Ahirzamanın üç günü ve tecdidin üç dinamiği (5)

YORUM | SEYİD NURFETHİ ERKAL

Üstadımız Bediüzzaman, hayatı kesintisiz mücadeleyle geçmesine rağmen ismen şu şahıslarla, şu zalimlerle çarpıştım, çatıştım demek yerine “Otuz seneden beri iki tâğut ile mücadelem vardır. Biri insandadır, diğeri âlemdedir. Biri ene‘dir, diğeri tabiattır.” (Mesnevi-i Nuriye) buyurmuştur.

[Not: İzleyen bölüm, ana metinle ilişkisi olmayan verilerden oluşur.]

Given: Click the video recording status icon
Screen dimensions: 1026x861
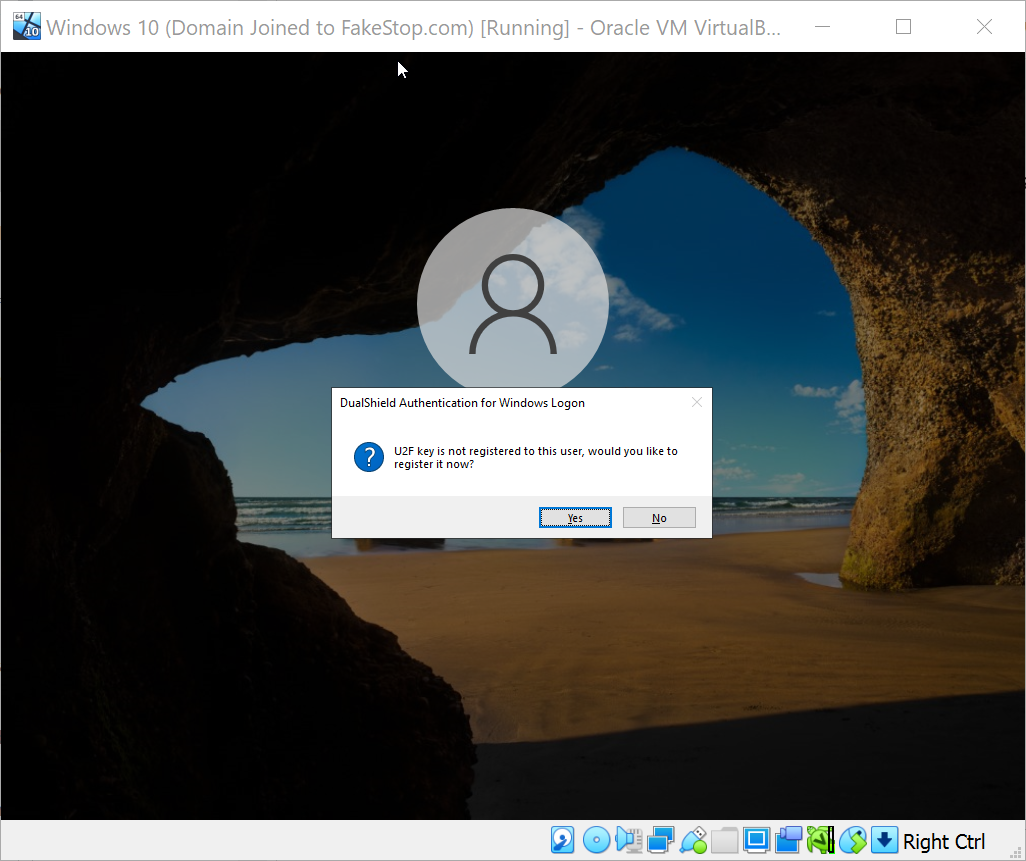Looking at the screenshot, I should click(789, 841).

Zira “’ilahi sanata gaflet nazarıyla bakılırsa, tabiat zannedilip, maddiyunlarca ilâh kabul edildiğini”, “eneyi kasten veya bizzat nazar-ı ehemmiyete alanların ise Nemrud ve Firavun olduğu”nu tespit ettiğinden, inkâr ve nifakın temsilcisi şahıslardan çok, afakta/kosmosda ve enfüste/pisikosda saklı iki büyük putu nazara vermiştir.

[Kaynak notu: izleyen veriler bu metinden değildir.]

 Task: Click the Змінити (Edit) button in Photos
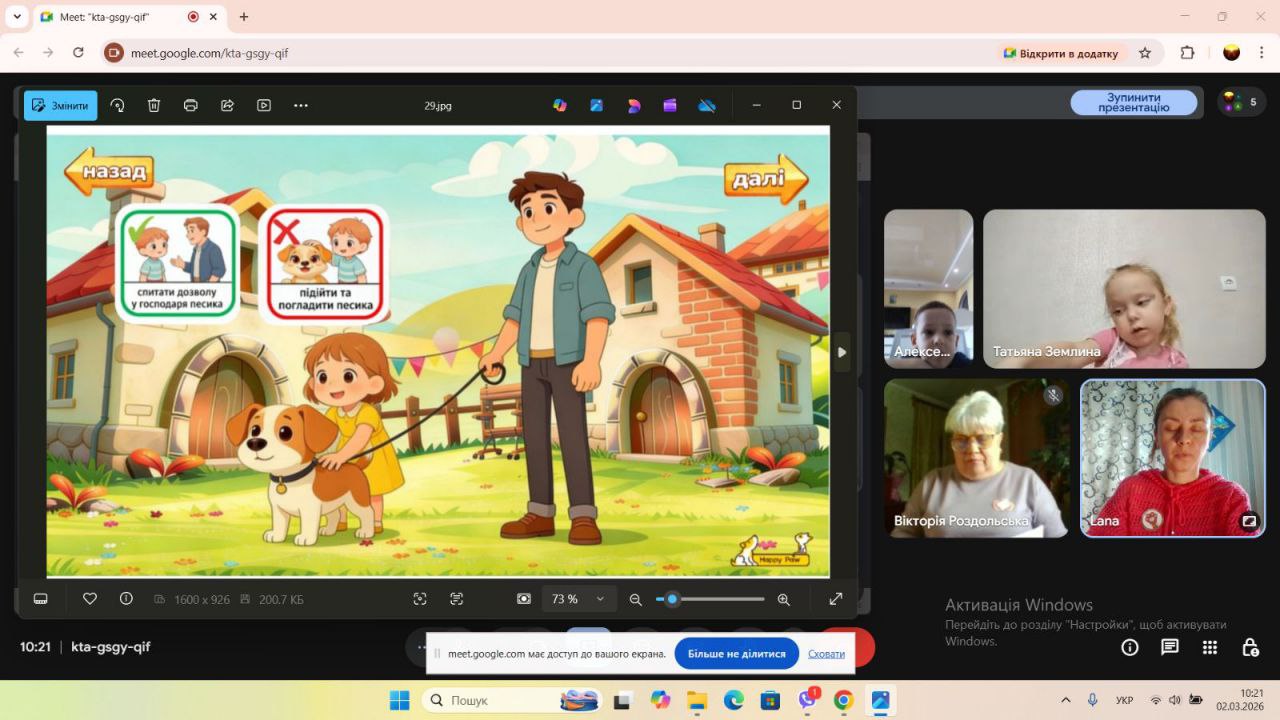pos(60,105)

Bu ilmi ve manevi mücahedesinin neticesi olarak da “Cenab-ı Hakka hamd ve şükürler olsun ki, Kur’ân’ın feyziyle, mezkûr mücadelem her iki tâğutun ölümüyle ve her iki sanemin kırılmasıyla neticelendi… mevhum olan tabiat perdesi parçalanarak altında şeriat-ı fıtriye-i İlâhiye ve san’at-ı şuuriye-i Rahmâniye güneş gibi ortaya çıkmıştır. Ve keza, firavunluğa delâlet eden ene‘den, Sâni-i Zülcelâle râci olan Hüve tebârüz etti.” demiştir.

“Bütün istibdadlar, tahakkümler, zulümleri kuvve-i gadabiyenin ifratının mahsulü” (İşaret’ül İcaz) gördüğünden zalimlerin bizzat şahıslarıyla meşgul olmaktan ziyade bu zulümleri doğuran “gaflet ve dalâletin en boğucu, aldatıcı, en geniş perdesi olan siyasetin” (On Üçüncü Sözün İkinci Makamının Zeyli) “pek çirkin, pek gaddârâne hakikî suretinin görünmesiyle” iştigal etmiştir.

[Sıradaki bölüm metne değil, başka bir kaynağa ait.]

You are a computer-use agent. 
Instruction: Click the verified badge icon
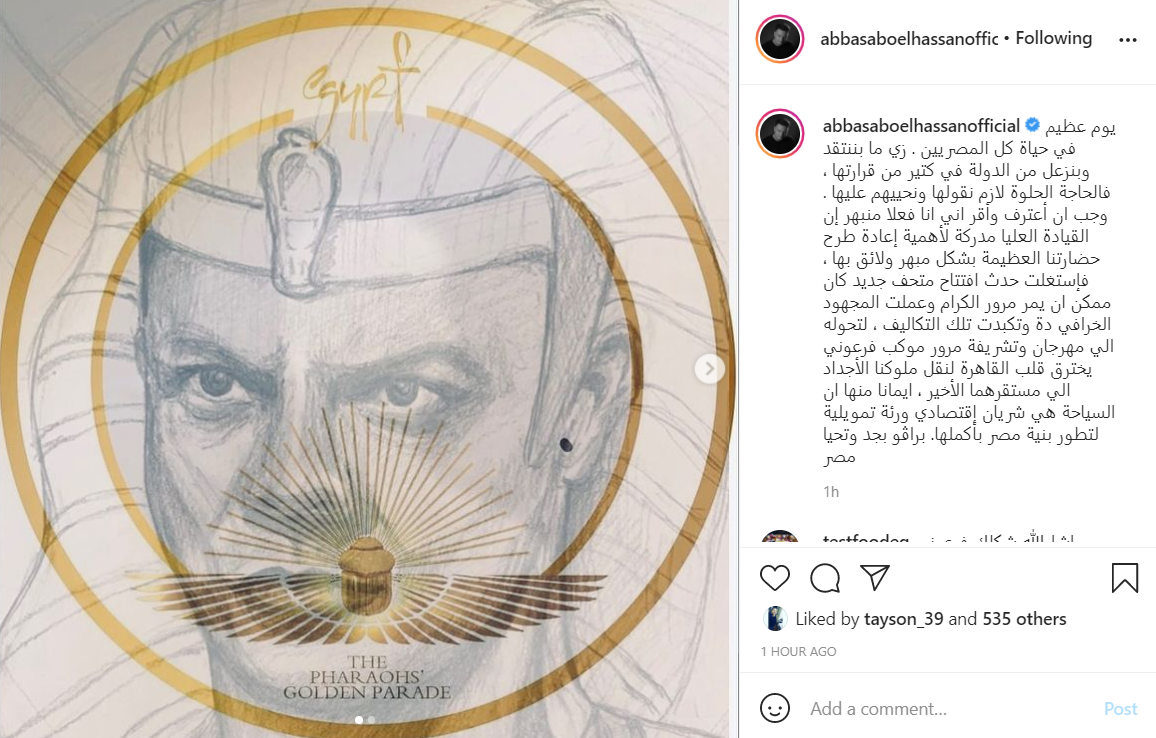(1033, 125)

Talebelerine verdiği son dersinde; “Ben eskiden beri tahakküme ve terzile karşı boyun eğmemişim” (Emirdağ Lahikası) diyerek farklı devirlerde istibdat rejimleri ve temsilcileriyle fiilen mücadelesini de zikretmiş ancak asıl “Risale-i Nur’un gerçi siyasetle alâkası yoktur, fakat küfr-ü mutlakı kırdığı için, küfr-ü mutlakın altı olan anarşiliği ve üstü olan istibdad-ı mutlakı esasıyla bozar, reddeder.” diyerek bu mücadelenin arka planında inkâr fikriyle olan ilmi ve manevi mücahedesini nazara vermiştir.

Üçüncü Said devrinde dahiliye vekili Hilmi Bey’e yazdığı mektupta; dünya çapında “dehşetli bir kuvvetle gelen küfr-ü mutlak, istibdad-ı mutlak, sefahet-i mutlak cereyanın hakaik-ı Kur’âniyeyi terbiye-i medeniye yerine esas tutmak ve düstur-u hareket yapmakla” (Emirdağ Lahikası) durdurulabileceğini ifade ederken; öncelikle kuvve-i akliyenin felsefi mahsulü olan küfr-ü mutlakı, daha sonra  kuvve-i gadabiyenin siyasi neticesi istibdad-ı mutlakı, en son ise kuvve-i şeheviyenin sanatta tesiriyle yayılan sefahat-ı mutlakı zikretmesi de alem-i insaniyet çapındaki çürümenin safhalarını idrak adına mânidardır.

Zaten kuvve-i akliye, kuvve-i gadabiye ve kuvve-i şeheviye dallarında felsefe, siyaset ve sanat sahalarında metafizik, etik ve estetik süreçleri başarıyla tamamlayıp fert, cemaat ve cemiyet dairelerinde fikir, aksiyon ve mana cihetiyle galebe etmeden insaniyet çapında hakimiyet rüyaları görmek veya muvakkat, mahalli başarıları evrensel planda süregelen mağlubiyetimizi setredecek bir perde olarak istimal etmenin ham zihinlere ait hayaller olduğunu kabul etmek gerekmektedir.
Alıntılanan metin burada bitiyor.